- **Required work**
Render the following sentence from the travel account of the women's festival into Spanish: "As we drove back I noticed little brick piles and kindling all along the side of the road."

- **Text extract**
□ □ □
3 Million (30 lakh) Women Making Rice Pudding

A trip into town to buy linen fabric for some trousers was on the agenda for Friday.  As we got closer to town, I started to notice huge piles of clay cooking pots outside nearly every shop.  There was lots of traffic.  As we neared the city centre huge noisy pa systems  on the streets played loud devotional music.  “Is there a festival?” I asked the taxi driver.  “Yes, Madam, 3 millions of womens is coming to temple.  Is big festival of womens”  He went on to tell me that women come from all over India, and from whole Kerala for this festival.  I did my shopping.  As we drove back I noticed little brick piles and kindling all along the side of the road.  I asked the driver again what it was about. “They cooking” he said. Me: “All of them?” “Yes,” he answered “they all cooking rice and bring to temple.”  My table mates at lunch were planning to go shopping in town on Saturday.  I advised them not to, unless they were prepared to fight their way past 3 million rice cooking “womens”.
□ □ □
- **Dataset extract**
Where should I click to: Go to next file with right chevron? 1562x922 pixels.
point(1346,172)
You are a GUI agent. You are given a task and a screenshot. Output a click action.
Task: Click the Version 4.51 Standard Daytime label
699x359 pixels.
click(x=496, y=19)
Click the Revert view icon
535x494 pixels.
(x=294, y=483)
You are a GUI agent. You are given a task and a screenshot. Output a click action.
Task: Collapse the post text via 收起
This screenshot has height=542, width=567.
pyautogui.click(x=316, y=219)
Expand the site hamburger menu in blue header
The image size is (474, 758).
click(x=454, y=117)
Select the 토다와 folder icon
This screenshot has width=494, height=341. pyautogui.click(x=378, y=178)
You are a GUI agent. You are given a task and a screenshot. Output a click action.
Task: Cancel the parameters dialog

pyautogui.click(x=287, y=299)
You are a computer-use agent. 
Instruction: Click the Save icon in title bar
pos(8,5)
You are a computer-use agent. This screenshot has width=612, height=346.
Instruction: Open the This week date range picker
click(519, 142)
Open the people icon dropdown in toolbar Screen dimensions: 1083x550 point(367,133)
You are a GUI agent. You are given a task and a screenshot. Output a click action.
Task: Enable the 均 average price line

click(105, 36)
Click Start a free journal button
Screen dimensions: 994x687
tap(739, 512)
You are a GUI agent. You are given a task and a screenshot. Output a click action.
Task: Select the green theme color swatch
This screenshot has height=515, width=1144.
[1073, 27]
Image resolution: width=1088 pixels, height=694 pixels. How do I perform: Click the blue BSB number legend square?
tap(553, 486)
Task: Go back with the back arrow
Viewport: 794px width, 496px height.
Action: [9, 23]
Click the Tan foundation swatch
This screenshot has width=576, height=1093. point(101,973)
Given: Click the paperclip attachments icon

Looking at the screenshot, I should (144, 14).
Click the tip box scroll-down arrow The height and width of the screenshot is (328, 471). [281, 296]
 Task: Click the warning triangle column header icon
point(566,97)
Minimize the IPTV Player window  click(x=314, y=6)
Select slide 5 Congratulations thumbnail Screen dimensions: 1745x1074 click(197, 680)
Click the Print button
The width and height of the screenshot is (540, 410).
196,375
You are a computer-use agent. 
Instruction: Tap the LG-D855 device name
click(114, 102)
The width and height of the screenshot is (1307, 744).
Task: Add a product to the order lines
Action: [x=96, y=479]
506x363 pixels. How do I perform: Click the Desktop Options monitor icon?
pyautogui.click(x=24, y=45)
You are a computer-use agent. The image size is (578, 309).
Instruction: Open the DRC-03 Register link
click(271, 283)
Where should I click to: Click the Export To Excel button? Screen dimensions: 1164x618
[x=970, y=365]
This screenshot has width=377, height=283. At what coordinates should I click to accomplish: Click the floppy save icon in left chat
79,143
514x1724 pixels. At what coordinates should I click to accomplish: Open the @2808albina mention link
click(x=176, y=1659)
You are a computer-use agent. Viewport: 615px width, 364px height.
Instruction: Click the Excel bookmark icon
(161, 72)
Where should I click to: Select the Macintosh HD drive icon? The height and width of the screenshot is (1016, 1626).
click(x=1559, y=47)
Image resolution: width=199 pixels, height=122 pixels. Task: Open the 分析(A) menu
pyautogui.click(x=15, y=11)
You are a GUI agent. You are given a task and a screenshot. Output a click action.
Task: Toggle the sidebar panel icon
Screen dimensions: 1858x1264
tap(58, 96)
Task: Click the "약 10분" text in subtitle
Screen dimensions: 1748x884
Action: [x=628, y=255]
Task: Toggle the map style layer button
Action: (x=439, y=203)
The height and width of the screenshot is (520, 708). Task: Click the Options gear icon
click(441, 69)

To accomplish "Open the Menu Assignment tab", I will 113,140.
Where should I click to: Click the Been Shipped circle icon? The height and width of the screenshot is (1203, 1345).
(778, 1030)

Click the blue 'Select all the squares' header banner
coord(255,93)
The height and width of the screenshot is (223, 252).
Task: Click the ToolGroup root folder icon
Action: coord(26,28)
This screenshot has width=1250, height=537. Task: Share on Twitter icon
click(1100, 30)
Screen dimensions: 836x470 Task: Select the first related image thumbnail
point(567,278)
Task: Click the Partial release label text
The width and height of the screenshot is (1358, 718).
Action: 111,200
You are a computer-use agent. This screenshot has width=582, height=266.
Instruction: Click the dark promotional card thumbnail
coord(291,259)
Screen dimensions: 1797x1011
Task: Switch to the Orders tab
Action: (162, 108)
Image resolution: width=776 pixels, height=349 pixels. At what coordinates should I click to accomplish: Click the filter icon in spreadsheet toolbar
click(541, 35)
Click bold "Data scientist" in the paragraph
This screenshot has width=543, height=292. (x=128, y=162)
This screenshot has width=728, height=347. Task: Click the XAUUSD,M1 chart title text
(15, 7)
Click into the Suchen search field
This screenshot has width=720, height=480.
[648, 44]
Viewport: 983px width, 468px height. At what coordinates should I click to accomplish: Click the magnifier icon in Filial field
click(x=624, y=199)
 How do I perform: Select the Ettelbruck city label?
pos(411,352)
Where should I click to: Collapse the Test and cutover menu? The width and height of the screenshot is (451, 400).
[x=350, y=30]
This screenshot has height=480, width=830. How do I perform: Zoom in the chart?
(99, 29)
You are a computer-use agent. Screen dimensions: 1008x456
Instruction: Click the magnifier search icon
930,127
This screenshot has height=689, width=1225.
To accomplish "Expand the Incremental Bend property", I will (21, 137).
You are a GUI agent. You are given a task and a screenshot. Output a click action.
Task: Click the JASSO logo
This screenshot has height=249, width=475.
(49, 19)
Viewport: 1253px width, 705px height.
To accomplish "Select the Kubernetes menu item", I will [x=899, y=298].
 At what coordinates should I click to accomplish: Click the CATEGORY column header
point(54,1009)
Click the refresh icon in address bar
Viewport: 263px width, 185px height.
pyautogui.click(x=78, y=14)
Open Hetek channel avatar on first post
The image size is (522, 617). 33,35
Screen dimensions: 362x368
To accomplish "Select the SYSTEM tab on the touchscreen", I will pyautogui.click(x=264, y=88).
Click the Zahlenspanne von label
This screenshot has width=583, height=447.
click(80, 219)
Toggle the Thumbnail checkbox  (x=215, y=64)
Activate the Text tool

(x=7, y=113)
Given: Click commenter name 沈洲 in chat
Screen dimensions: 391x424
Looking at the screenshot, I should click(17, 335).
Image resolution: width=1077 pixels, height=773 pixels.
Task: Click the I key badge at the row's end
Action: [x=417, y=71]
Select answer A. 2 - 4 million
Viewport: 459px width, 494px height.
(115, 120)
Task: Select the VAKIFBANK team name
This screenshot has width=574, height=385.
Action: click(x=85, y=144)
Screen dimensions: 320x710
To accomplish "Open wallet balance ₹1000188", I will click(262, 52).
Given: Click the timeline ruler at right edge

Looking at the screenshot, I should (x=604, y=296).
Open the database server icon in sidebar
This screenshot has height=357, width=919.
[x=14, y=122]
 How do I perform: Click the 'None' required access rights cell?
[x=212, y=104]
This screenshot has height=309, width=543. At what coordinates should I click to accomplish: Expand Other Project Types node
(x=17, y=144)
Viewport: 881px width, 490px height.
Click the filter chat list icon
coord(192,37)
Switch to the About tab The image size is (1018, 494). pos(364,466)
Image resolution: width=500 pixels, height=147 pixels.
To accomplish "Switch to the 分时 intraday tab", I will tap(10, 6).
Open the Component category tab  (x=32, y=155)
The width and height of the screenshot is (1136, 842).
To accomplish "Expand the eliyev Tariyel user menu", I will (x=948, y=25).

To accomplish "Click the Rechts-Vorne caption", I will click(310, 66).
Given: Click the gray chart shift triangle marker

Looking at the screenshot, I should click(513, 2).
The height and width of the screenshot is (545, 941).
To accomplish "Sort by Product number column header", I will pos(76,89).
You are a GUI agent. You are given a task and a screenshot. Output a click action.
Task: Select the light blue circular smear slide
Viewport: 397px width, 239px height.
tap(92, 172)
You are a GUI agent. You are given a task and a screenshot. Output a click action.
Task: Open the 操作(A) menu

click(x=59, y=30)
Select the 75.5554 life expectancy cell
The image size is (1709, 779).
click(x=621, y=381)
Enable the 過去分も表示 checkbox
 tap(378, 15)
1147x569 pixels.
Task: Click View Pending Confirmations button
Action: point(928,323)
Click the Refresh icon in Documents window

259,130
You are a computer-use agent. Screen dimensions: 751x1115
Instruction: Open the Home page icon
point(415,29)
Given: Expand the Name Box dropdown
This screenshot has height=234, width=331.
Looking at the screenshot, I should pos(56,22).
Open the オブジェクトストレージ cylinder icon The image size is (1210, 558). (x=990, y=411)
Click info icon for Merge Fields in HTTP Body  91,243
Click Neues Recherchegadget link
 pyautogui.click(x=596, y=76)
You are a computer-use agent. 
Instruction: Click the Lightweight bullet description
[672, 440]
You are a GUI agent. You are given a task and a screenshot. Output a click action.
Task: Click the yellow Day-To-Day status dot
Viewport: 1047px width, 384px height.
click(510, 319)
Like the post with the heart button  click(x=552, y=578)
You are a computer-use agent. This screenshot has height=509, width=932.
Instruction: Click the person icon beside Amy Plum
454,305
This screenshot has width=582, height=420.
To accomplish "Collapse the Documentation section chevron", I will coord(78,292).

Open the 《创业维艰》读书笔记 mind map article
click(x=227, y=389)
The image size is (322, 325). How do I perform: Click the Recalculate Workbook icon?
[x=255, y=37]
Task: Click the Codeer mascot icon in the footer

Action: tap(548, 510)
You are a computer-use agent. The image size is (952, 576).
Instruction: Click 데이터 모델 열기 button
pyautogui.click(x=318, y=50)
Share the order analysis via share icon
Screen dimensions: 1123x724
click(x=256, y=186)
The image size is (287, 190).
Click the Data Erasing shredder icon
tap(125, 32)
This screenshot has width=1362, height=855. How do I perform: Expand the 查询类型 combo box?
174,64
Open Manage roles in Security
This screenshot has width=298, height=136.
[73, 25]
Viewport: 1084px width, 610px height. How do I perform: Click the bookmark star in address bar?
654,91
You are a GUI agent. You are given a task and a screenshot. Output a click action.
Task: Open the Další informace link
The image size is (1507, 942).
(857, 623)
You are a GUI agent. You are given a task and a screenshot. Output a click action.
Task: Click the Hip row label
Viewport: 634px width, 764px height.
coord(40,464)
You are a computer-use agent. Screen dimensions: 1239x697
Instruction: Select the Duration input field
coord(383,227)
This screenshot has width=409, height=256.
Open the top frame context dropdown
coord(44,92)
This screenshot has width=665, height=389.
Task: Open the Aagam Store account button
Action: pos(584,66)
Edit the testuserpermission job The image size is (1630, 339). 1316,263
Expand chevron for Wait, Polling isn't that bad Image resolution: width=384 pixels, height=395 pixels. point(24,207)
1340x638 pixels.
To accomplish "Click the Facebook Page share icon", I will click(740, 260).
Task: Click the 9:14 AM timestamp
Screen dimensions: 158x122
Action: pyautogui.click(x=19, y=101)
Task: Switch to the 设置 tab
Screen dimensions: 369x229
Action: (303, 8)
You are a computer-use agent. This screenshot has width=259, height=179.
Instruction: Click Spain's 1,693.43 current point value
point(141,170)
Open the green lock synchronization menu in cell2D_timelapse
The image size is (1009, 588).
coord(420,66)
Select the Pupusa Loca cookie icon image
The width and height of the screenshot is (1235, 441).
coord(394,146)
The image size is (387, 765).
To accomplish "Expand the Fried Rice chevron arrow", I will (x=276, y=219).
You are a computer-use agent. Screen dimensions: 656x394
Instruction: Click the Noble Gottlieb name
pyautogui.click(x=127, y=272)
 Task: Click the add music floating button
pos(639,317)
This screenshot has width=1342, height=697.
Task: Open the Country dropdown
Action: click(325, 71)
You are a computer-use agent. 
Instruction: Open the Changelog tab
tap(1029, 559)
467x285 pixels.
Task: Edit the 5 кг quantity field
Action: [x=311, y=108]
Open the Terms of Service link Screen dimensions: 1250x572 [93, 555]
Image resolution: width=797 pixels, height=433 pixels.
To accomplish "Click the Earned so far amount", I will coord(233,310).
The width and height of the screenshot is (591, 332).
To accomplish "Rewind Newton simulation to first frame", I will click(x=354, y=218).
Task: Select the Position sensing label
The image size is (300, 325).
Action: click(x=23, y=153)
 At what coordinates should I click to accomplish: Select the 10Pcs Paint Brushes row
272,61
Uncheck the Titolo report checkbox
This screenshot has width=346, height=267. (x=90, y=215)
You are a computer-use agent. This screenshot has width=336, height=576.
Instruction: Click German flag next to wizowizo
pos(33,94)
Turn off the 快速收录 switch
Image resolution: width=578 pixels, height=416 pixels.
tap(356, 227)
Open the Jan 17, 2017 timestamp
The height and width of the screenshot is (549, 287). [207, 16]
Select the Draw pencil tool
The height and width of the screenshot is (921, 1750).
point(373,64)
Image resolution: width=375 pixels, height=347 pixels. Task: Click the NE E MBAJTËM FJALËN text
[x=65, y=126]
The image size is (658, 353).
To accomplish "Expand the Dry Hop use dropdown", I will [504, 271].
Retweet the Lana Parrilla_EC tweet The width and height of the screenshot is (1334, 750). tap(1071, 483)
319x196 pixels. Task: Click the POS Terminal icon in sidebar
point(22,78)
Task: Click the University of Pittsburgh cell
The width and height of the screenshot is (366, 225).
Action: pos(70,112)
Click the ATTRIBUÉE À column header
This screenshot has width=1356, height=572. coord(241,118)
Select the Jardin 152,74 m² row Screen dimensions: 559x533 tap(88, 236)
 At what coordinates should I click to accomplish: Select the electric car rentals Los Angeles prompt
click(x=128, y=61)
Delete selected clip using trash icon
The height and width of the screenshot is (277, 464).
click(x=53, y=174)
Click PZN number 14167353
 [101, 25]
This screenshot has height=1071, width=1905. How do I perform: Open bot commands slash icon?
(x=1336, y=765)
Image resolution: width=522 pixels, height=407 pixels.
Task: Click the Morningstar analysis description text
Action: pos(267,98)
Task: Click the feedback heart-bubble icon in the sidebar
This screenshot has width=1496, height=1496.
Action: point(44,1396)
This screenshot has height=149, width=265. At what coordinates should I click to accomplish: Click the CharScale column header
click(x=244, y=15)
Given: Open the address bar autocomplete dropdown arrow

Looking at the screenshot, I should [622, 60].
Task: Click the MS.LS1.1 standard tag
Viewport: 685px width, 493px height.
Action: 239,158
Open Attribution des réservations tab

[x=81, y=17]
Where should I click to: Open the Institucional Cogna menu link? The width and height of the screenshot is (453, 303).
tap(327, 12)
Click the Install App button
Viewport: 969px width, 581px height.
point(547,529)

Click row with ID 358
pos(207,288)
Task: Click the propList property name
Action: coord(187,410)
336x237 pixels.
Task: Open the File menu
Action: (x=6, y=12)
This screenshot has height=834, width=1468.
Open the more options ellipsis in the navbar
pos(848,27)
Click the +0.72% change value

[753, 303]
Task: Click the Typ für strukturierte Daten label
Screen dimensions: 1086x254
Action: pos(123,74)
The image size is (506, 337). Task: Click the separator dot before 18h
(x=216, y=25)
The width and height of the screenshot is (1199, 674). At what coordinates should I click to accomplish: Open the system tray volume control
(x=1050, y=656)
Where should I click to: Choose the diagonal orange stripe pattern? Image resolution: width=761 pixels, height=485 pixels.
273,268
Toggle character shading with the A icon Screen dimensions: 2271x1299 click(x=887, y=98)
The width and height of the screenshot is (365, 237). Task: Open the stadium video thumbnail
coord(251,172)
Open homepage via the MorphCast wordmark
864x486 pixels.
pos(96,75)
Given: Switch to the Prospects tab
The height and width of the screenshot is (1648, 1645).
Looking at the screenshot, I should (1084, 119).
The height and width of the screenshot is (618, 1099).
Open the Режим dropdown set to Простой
□ □ □
- **Written solution**
Mientras regresábamos en el coche, noté pequeñas pilas de ladrillos y leña menuda a lo largo de todo el borde de la carretera.